New Wireless Device for Home Parkinson’s Assessments

With more than 10 million people around the globe affected by Parkinson’s disease, which is now considered the fastest-growing neurological disease, clinicians could use all the help they can get in improving methodology for tracking its severity and progression. As it stands, the motor skill and cognitive function tests they commonly administer to get a handle on a Parkinson’s patient’s condition are too prone to being rendered inaccurate by outside factors. This includes physician distance as a barrier to proper treatment, and studies point to some 40% of these patients having never been seen by a neurologist or disease specialist, in many cases because of difficulty traveling or living too far away.

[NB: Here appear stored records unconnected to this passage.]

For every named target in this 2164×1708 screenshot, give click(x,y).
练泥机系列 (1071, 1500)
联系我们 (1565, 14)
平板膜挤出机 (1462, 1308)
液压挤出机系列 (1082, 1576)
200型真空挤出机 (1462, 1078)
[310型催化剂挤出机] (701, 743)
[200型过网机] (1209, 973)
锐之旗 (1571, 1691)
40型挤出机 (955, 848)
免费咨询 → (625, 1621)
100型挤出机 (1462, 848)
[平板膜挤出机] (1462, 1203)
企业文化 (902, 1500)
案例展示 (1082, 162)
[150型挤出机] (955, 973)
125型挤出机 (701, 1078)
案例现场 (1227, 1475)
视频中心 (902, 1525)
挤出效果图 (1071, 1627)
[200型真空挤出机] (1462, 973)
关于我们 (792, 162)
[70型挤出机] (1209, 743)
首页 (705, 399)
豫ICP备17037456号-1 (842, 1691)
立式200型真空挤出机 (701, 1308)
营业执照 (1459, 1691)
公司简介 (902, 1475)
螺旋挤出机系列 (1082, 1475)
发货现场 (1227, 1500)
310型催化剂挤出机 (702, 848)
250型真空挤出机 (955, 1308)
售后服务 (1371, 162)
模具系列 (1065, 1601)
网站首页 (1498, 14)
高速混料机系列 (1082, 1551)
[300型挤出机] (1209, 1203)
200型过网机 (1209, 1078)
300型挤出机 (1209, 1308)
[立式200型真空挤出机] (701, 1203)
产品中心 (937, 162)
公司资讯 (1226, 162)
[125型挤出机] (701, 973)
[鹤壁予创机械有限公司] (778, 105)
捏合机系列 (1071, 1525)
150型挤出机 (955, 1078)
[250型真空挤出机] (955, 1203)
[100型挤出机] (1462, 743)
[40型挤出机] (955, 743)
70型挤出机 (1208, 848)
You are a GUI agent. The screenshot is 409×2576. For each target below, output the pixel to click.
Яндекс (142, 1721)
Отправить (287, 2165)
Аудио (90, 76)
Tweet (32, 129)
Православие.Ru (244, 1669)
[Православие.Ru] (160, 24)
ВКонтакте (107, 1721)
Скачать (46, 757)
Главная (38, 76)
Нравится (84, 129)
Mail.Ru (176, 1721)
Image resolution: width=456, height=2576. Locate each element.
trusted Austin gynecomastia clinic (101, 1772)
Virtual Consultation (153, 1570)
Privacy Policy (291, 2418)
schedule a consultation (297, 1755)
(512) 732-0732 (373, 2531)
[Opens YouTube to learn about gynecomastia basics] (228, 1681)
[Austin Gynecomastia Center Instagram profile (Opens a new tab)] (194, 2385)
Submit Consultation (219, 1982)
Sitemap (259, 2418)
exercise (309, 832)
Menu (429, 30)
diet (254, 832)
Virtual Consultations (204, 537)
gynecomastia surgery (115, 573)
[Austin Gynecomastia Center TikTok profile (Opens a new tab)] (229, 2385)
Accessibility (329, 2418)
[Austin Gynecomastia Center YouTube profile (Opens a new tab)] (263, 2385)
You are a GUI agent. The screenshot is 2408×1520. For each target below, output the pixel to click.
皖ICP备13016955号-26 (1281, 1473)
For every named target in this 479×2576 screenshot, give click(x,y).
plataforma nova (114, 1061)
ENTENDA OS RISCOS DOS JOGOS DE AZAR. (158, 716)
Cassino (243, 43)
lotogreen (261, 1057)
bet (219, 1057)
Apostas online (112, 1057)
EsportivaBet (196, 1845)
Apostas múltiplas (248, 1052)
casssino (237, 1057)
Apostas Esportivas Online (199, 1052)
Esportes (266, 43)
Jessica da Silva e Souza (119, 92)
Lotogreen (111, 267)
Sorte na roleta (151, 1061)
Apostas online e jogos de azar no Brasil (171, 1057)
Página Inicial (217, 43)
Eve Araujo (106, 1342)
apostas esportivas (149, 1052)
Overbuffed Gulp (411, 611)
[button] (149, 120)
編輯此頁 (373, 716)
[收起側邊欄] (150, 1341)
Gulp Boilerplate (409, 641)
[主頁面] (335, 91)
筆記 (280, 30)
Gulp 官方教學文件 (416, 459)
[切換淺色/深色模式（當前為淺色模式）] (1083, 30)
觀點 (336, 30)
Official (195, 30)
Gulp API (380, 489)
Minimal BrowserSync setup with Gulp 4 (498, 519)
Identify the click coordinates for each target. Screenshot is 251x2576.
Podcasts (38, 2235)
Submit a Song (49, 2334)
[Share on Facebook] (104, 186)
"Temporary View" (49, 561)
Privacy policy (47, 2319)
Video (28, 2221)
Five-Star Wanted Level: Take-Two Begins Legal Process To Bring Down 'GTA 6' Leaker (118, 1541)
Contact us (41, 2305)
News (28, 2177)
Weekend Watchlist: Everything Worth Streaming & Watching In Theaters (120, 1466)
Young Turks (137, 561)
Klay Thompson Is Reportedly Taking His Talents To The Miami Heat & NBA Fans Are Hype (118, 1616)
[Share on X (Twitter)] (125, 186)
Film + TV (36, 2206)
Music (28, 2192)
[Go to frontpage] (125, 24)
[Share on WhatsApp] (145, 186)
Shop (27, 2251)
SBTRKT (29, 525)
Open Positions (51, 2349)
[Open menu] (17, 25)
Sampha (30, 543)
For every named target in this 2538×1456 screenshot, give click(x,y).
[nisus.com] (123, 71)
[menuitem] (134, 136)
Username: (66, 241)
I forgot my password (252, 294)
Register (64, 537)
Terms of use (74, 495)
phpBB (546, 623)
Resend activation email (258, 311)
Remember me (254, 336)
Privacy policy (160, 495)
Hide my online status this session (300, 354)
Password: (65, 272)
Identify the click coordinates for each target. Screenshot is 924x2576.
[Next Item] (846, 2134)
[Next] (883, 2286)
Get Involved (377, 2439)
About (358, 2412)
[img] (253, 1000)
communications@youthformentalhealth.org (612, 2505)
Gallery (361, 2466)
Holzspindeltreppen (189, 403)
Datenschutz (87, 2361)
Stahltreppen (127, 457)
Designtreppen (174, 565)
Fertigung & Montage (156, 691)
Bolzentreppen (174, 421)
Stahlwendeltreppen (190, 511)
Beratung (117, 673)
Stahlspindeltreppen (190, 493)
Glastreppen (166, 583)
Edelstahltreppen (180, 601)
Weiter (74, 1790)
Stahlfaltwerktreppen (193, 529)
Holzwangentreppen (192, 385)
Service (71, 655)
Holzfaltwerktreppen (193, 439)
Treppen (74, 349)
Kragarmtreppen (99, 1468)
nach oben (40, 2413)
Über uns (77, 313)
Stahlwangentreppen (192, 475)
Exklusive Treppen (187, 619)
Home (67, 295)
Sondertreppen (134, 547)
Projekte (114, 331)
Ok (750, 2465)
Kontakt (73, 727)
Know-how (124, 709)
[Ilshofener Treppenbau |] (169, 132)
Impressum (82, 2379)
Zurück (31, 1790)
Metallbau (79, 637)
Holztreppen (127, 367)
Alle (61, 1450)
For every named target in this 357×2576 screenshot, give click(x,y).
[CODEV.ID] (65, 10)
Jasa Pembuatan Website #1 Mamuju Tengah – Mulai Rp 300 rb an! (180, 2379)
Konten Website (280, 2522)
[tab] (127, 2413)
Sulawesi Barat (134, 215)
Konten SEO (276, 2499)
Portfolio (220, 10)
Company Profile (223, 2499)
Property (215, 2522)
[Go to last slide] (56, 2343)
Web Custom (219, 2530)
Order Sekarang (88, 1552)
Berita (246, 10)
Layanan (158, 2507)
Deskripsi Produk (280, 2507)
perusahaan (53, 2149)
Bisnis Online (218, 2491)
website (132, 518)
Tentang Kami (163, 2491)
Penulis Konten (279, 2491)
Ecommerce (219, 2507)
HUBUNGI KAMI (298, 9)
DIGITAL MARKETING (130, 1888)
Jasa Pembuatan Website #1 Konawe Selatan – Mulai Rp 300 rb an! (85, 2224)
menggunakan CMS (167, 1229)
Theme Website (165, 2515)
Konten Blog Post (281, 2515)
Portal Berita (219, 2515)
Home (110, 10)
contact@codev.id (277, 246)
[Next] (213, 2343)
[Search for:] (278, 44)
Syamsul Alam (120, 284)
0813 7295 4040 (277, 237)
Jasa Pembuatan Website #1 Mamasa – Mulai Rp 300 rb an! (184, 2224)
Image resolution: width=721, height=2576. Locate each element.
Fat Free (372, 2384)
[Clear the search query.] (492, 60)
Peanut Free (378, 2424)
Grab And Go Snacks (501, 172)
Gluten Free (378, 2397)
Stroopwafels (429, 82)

Researchers from MIT and elsewhere have recently stepped up with a convenient in-home device capable of monitoring a patient’s movement behaviors, which are indicative of severity, progression, and medication response. This Wi-Fi router-sized device aggregates data passively via radio signals reflected off an individual’s body during everyday movement around the house without requiring incorporation as a wearable or any extra behavioral modification from its subject. Even breathing patterns during sleep can be picked up by the device.

A year-long, in-home study comprised of 50 participants found that clinicians can leverage the data with machine-learning algorithms to accurately track Parkinson’s progression and medication response, surpassing what is possible through periodic in-clinic evaluations. The passively amassed data could include more than 200,000 gait speed measurements and other substantial, medically useful metrics.